The experiments were conducted in five different periods (Table 1), including reactor start-up (acclimatization period) (period I). After reaching steady operational conditions during the start-up period, the reactors were fed with the textile wastewater diluted to 50% with distilled water (period II) in order to avoid a possible microbial inhibition. After verifying reactor stability, both were then fed with undiluted wastewater and only R1 was supplemented with AQDS (period III). In period IV, the reactors were not provided with ethanol in order to assess the real need of an external electron donor to achieve a good colour removal. Finally, in period V, the HRT was reduced from 12 to 6 h and the reactors were supplemented with 0.5 g COD/L of ethanol to keep the same organic loading rate (OLR) for the external electron donor.




Colour was usually analysed three times a week and determined spectrophotometrically (Thermo – Nicolet Evolution 100) by using a single wavelength method (Bisschops and Spanjers, 2003; Hao et al., 2000) based on Dos Santos et al. (2005a,c) and Somasiri et al. (2008) as follows: influent and effluent samples were centrifuged for 2 min at 13,000 rpm (Eppendorf – Mini Spin) and their absorbance was read at the influent sample wavelength of maximum absorbance (λmáx,inf). However, since the wastewater composition was variable, the λmáx,inf value was not fixed. Hence, a visible range (400-700 nm) scan was performed for each influent sample to determine the λmáx,inf, which usually ranged between 510 and 580 nm.

COD, pH, total alkalinity (TA), bicarbonate alkalinity (BA) and volatile fatty acids (VFA) were usually analysed twice a week to monitor the anaerobic process. COD was determined photometrically (Thermo – Nicolet Evolution 100) by the closed reflux method, while pH was determined by the potentiometric method (Digimed – DM 20) and total alkalinity by a titrimetric method, all of them according to Standard Methods (APHA, 2005). BA and VFA were determined using the Kapp titrimetric method (Buchauer, 1998).

Statistical Methods

The SigmaStat 3.5 computer program was used for the statistical analysis of the data, applying the Mann-Whitney Rank Sum test, a non-parametric procedure that does not require a specific data distribution, to compare the performance of both reactors. The results of the tests were evaluated according to the p-value. If p < 0.050, the null hypothesis is rejected, i.e., the data groups are considered to be statistically different.

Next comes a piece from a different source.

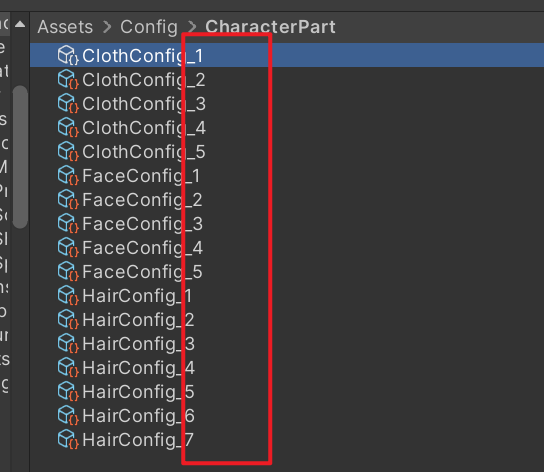The image size is (544, 472).
Task: Click the HairConfig_1 asset icon
Action: point(68,296)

Figure 2 shows the colour removal achieved by the reactors R1 and R2 during the experimental periods II to V and Table 2 presents their operational performance during the whole experiment. The operational parameters such as: pH, bicarbonate alkalinity (BA), VFA/TA ratio etc., show that the reactors were stable during the whole experiment and the following discussion will be focused on colour removal.



After the acclimatization period (period I), the influent was diluted to 50% with distilled water in order to prevent possible toxicity problems (period II). Low average colour removal efficiencies (3638%) were reached in both reactors in period II, probably due to the low influent absorbance (Table 2). No significant difference between decolourisation efficiencies was observed (p = 0.544). In period III, the reactors were fed with undiluted textile wastewater and R1 was supplemented with 100 µM AQDS. In this period, higher decolourisation efficiencies were obtained in both reactors since there was an increase in influent absorbance. However, the impact of the redox mediator AQDS on colour removal was not evident since the average efficiency of both reactors was identical (p = 1.000).

Concerning the redox mediator application, these results with a real textile wastewater contradict several previous experiments with synthetic dyecontaining wastewaters (Cervantes et al., 2001; Dos Santos et al., 2005b; Van der Zee et al., 2001). For instance, Cervantes et al. (2001) observed during azo dye Acid Orange 7 removal using a UASB reactor (HRT = 6 h) that, in the absence of AQDS, the average efficieny was around 86%, which increased to approximately 99% with the addition of only 30 µM AQDS to the system. Additionally, Dos Santos et al. (2005b), who utilized expanded granular sludge bed (EGSB) reactors (HRT = 10 h) to decolourise the azo dye Reactive Red 2, verified that a reactor supplemented with AQDS (25 µM) achieved 88% decolourisation, while the AQDS- free reactor only reached 56%. Van der Zee et al. (2001), also in an experiment with a UASB reactor (HRT = 6 h), observed that Reactive Red 2 colour removal efficiencies increased from about 25 to 98% with a gradual increase in AQDS concentration (from 0 to 155 µM). Finally, Silva et al. (2011), using an UASB reator opetared at a HRT of 12 h and inoculated with the same sludge source used in the present investigation, found that the Reactive Red 2 (200 mg/L) colour removal increased from 23 to 85% with the addition of only 25 µM AQDS to the system.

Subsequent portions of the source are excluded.